We are saddened by the death of Maya Angelou, a writer whose life and work has been an inspiration to people the world over, and a woman from whose great capacity for friendship we’ve learned so much this year.
Regular readers of Something Rhymed will know that we profiled Angelou’s relationship with Toni Morrison back in February. Influenced by their championing of each other’s achievements, we set ourselves the task, on a much smaller scale, to follow their example.
We made lists of the things we admired about each other and developed them into pieces of creative work.

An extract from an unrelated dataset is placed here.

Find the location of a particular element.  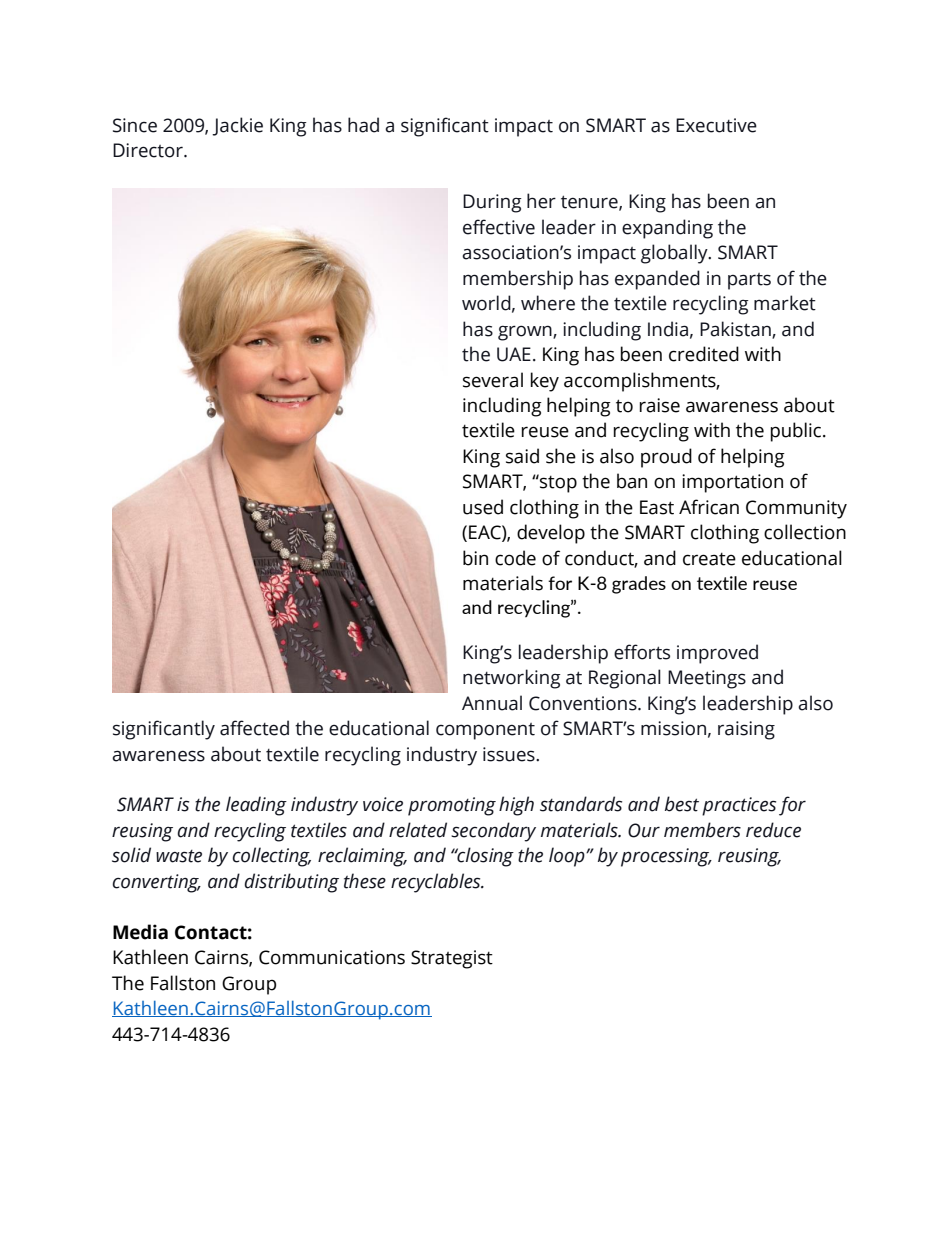

UAE is located at coordinates (514, 354).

Although we’d always considered our friendship to be a very open one, we were surprised by how many of the points we noted down we had never spoken of before.
It made us wonder how long we might have gone on silently appreciating, but never expressing, that we valued these qualities if we hadn’t paid attention to Angelou and Morrison.
When we discovered that Morrison would be appearing at Wales’s Hay Festival this year, we quickly bought tickets to hear her talk. We knew that she and Angelou had bonded years ago at Hay, when both women found themselves far away from home at a time when their mothers were ill. And so it felt particularly poignant that it was during yesterday’s festival session that many audience members (ourselves included) first heard that Angelou had died.
Morrison eloquently gave voice to the gasps that rippled through the vast tent when she spoke of her personal loss. ‘I thought she was eternal,’ she said. ‘I thought she always, always would be there.’
As writer friends ourselves, it is difficult to listen to language like this without wondering how one of us would cope in a similar situation, how we would feel if the person we’d come to rely on to such an extent was suddenly gone from our life.
Morrison, who called Angelou ‘a real original’, was understandably reluctant to say too much about her death. ‘It hurts so much that I have no treasurable, powerful, elegant words to say about that,’ she told the crowd. ‘I need time to talk about Maya. She was important in so many ways.’
But what struck us as we listened was the extent to which each of these women had already made significant efforts to commemorate the life of her friend.
Morrison’s speech in praise of Angelou at the USA’s most recent National Book Awards was a case in point, as was the party Angelou threw for her friend in 1993 – a response to what she saw as a lack of official national acknowledgement when Morrison won the Nobel Prize for Literature.
We are thankful for what we have learned from this literary pair: that it is important to celebrate the lives of our close ones, not just in fine tributes once they are gone, but also when they are still here.